## SOURCE TEXT
○ ○ ○ ○

TheWeatherChannel / dClass

Device Classification Engine
Apache License 2.0
64 stars 17 forks source link

Documentation #12

Open fillmore50 opened 9 years ago

fillmore50 commented 9 years ago

Hi, is there more documentation on the syntax of dTrees anywhere? the little I see is confusing, particularly when compared to the deviceMap dtree example. Aren't B base type patterns supposed to support other patterns and return no result in themselves?

Also, I don't get how the "1.0" strings can be representative of meaningful patterns. For ex:

"1.0";"MD301H";C;"MD301H";"vendor"="ZTE","model"="MD301H ","parentId"="genericZTE","inputDevices"="-","displayHeight"="220","displayWidth"="176","device_os"="-","ajax_support_javascript"="true","is_tablet"="false","is_wireless_device"="true","is_crawler"="false","is_desktop"="false" "1.0";"Pixi/1.0";C;"Pixi/1.0";"vendor"="Palm","model"="Pixi","parentId"="genericPalm","inputDevices"="touchscreen","displayHeight"="400","displayWidth"="320","device_os"="Palm webOS","ajax_support_javascript"="true","is_tablet"="false","is_wireless_device"="true","is_crawler"="false","is_desktop"="false" "1.0";"TouchPad/1.0";C;"TouchPad/1.0";"vendor"="HP","model"="TouchPad","parentId"="genericHP","inputDevices"="touchscreen","displayHeight"="1024","displayWidth"="768","device_os"="webOS","ajax_support_javascript"="true","is_tablet"="true","is_wireless_device"="true","is_crawler"="false","is_desktop"="false"

According to the README, "1.0" is the pattern" It would make a lot more sense if "Pixi/1.0" or "TouchPad" were the patterns....confused.

Finally, can I build a pattern that contains, for example: "Android 4.1" and "HTC One S" anywhere in the original input? how do I build the pattern in the dTree to match that?

In the test.dtree I see:

del,del=del;delt;S;;var=value1;value2,v2=two

does it mean that I can use comes for the case above? I would imagine that to be a strong pattern, right? thanks

rezan commented 9 years ago

The only documentation is what is provided in this project:

https://github.com/TheWeatherChannel/dClass/blob/master/dtrees/README

I apologize for the cryptic format, its geared for power, not usability or readability... :( Also, dtree (and dClass) was made to conform to existing specs, so it carries a bit of baggage when compared to a system built ground up with no pre existing requirements...

○ ○ ○ ○

## COLLECTED MATERIAL
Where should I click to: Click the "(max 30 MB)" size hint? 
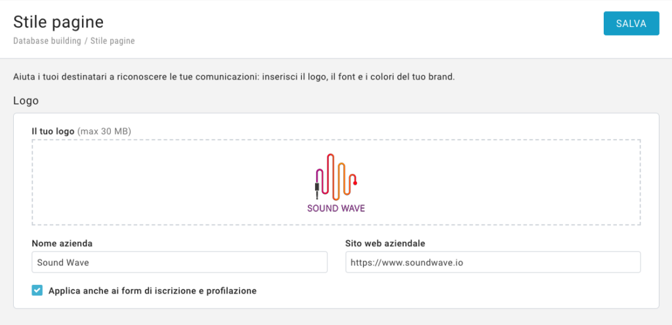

○ ○ ○ ○

## REQUIRED TASKS
[a] Can you give the stretch of the dClass thread from "does it mean" through "pre existing requirements..." again, changing "cryptic" to "terse"?
[b] How would you put this sentence from the dClass thread into Spanish: "Aren't B base type patterns supposed to support other patterns and return no result in themselves?"
[c] According to the dClass thread, what is the format geared for instead of usability or readability?

## SOLUTION SET
[a]
does it mean that I can use comes for the case above? I would imagine that to be a strong pattern, right? thanks

rezan commented 9 years ago

The only documentation is what is provided in this project:

https://github.com/TheWeatherChannel/dClass/blob/master/dtrees/README

I apologize for the terse format, its geared for power, not usability or readability... :( Also, dtree (and dClass) was made to conform to existing specs, so it carries a bit of baggage when compared to a system built ground up with no pre existing requirements...

[b] ¿No se supone que los patrones de tipo base B deben dar soporte a otros patrones y no devolver ningún resultado por sí mismos?

[c] Power.